We have also investigated the possibility of repeated lung function measurements. As already shown by De Vleeschauwer et al, all mice lost weight after the first intubation [20]. The large intubation cannula may induce local tracheal edema, transiently reducing the possibility of food intake. As a result, we strongly advice to keep an interval of at least one week between two lung function measurements. Although the overall survival was affected by these repeated invasive monitoring, which is limiting in a chronic animal model, our data demonstrated that repeated measurements are feasible, and seem to be reproducible.

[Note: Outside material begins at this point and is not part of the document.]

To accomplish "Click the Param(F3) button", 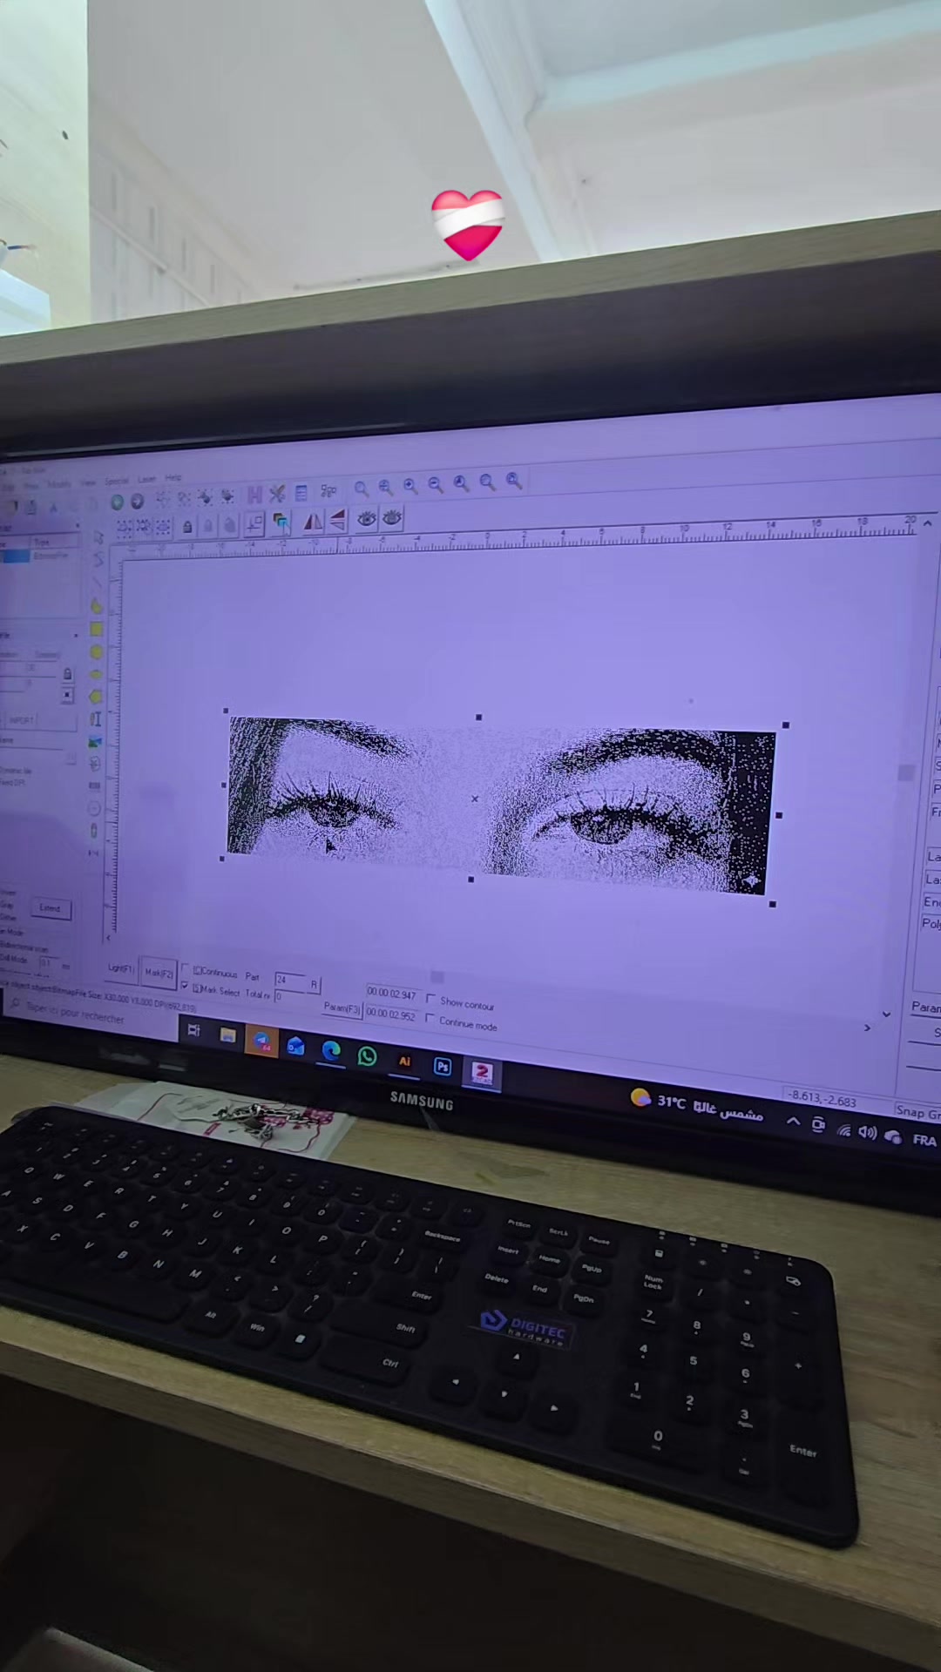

The technique of intubation had side-effects with an increase in mortality associated to the intubation procedure. Different methods of orotracheal intubation have been proposed [9,10,11,12,13,14,15, 23,24,25,26,27,28,29,30,31]. Although all these methods seem to be successfully used in the literature, they require some expertise and considerable training with a relatively long learning curve, as already shown in human [32]. In addition, the real challenge is not mouse intubation per se, but intubation with a cannula compatible with lung function measurement, which must offer the best compromise between a resistance close to that of the tracheostomy cannula, sufficient flexibility to enable orotracheal intubation and a diameter close to that of the trachea to avoid air leakage. Nevertheless, it can be anticipated that mortality should be lowered as the experience of the operator increases.

Conclusion

In conclusion, we have identified a subset lung function parameters that could accurately be evaluated in intubated mice (i.e., FVC, FEV0.1, Crs, C and A in BALB/cJ and FVC, FEV0.1, and A in C57BL/6 J). Repetitive lung function measurements by orotracheal intubation are feasible and seem to be reproducible in C57BL/6 J mice. This suggests that lung function can be reliably assessed using orotracheal intubation in mice and therefore may be used for longitudinal studies in model of chronic respiratory diseases. The ability of lung function measurement using orotracheal intubation to detect functional and pathological changes in mice remains to be tested in various pathological models. However, we strongly believe that repeated lung function measurement in intubated mice would have several advantages in longitudinal studies with limited numbers of expensive animals.